Fils de.

Il y a ceux qui obtiennent tout avec rien. Qui sont là par aucun dessein. Leur réussite n’est autre que le résultat d’une cooptation injuste et compromise à laquelle ils ne sont que spectateur. Fruit de l’apanage d’une fratrie, d’une évolution par filiation, et non par conviction.
L’héritage d’un fils de pourrait s’apparenter à une corde qui s’enroule autour d’eux. Certains ne s’en rendent à peine compte mais elle serre si fort qu’à un moment cela provoque l’asphyxie. Il s’étouffe et emporte avec eux les fondations du chantier qui leur a été confié. En définitive, la nomination à un poste avec une telle responsabilité ce n’est guère leur rendre justice. Pire ! Cela les détruit.
Aucune généralité en somme. Je n’oserai pas. Charisme au point mort. Une main molle qui ne vous laissera pas de marbre – voire de plexiglas. Juste la casquette du bon policier, la chemise qui taille bien et la dégaine du bon copain. Oui ça vous fait sourire.

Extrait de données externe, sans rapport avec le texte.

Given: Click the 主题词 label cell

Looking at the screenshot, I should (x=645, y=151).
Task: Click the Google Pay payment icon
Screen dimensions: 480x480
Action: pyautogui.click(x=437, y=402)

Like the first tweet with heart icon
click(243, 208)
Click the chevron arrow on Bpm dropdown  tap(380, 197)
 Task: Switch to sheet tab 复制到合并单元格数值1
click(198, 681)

Être fils de, tel que je le connais, c’est être gâté jusqu’au cou et incompétent jusqu’à la moelle. C’est un haro donné au plus méritant et plus motivé que lui. Des fonctions dont il hérite, le fils de ne connaît jamais vraiment la teneur. Il s’exécute par imitation, sous-jacent à un mentor dont le talent laisse a fortiori à désirer. Le fils de c’est aussi celui terré en son enfance au fond de la classe, et dont la scolarité laisse encore quelques stigmates tant la faculté d’argumentation, le raisonnement et le sens du développement sont inexistants. Certaines choses ne sont pas héréditaires.
En vérité, la connaissance terrain ne remplacera jamais la théorie. Cette dernière suffit parfois à pallier la première. Le bagage, que dis-je (!), la valisette de Barbie dont il est fait héritage ne suffit pas hélas à maintenir tenir les rênes vers la bonne direction. Hélas pour eux la compétence ne se mesure pas à la présence sur le terrain, auquel cas ils seraient de vrais génies. Non, la présence ne permet pas de pallier au manque de compétence.

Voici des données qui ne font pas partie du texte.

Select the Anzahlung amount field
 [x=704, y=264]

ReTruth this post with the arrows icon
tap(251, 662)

Toutefois, et heureusement, le fils de n’est pas souverain et ne règne d’ailleurs sur aucune autocratie. Il n’est qu’un Pygmalion qui use avec contestation de son pouvoir régalien. La monarchie grande distribution ne se doit pas d’être une foire du trône avec des princes autocrates auréolés de compétences douteuses. Le fils de aura toujours besoin de s’accompagner de plus méritants que lui pour parvenir à ses fins. Par expérience, il finira par le comprendre.
Évidemment – je vous vois déjà venir – il y a les bons, contrairement à ceux à qui je fais allusion. Les bons ce sont ceux qui ont été programmé pour succéder à leur patriarche, ou du moins à la monture à laquelle l’aîné a donné naissance. Le cheval de course dont ils héritent est largement à la hauteur de leurs compétences. Quand on éduque et forme un excellent cavalier, le cheval ne dévie que très rarement de sa course – avec ou sans oeillères d’ailleurs. 

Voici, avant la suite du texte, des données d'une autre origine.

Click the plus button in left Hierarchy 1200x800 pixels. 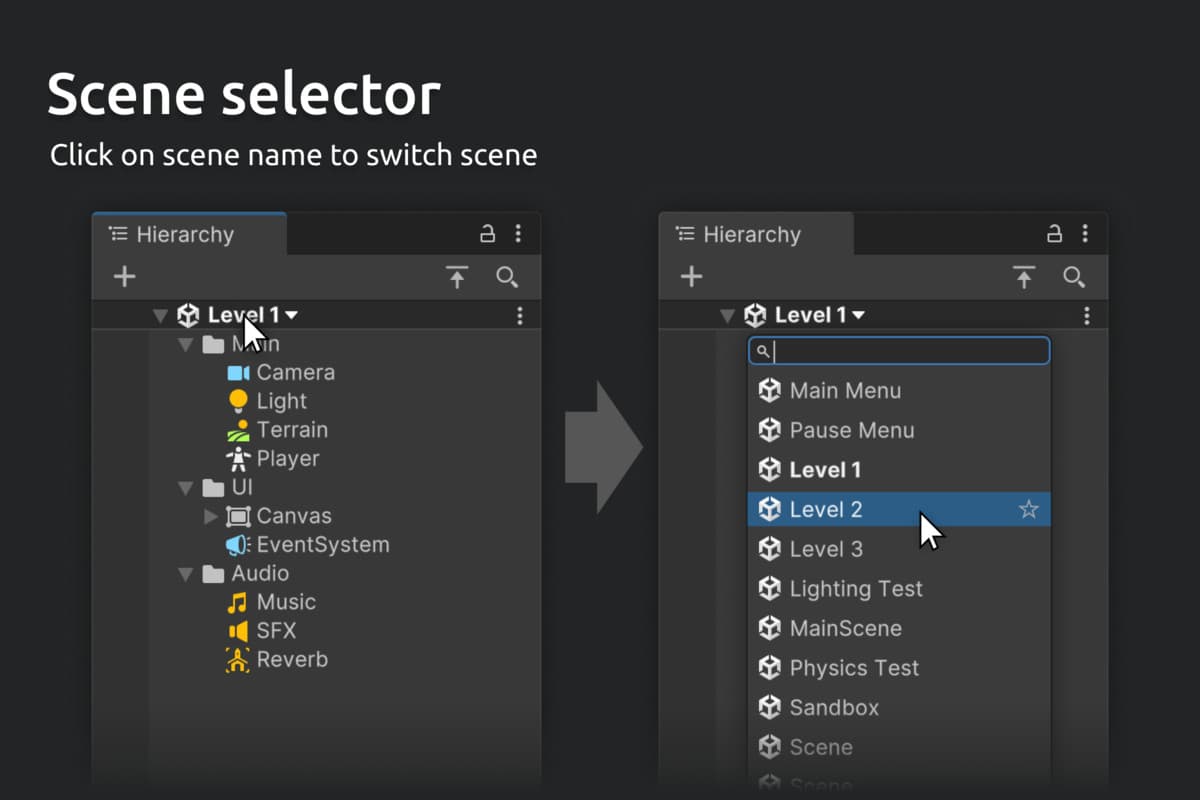124,277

Je ne tape sur rien. Sur personne. Je considère que pour que le monde avance correctement, il faut arrêter de soutenir des diktats controversés qui ne font véritablement plus leur preuve. L’évolution par filiation n’a de sens que s’il est prémédité. L’évolution professionnelle doit tenir davantage aux convictions personnelles qu’à un ADN. Ils sont bien loin ceux à être à la hauteur et à venir ternir l’image d’un marché de l’emploi en quête d’un nouvel élan. La société n’a pas besoin de ces privilégiés.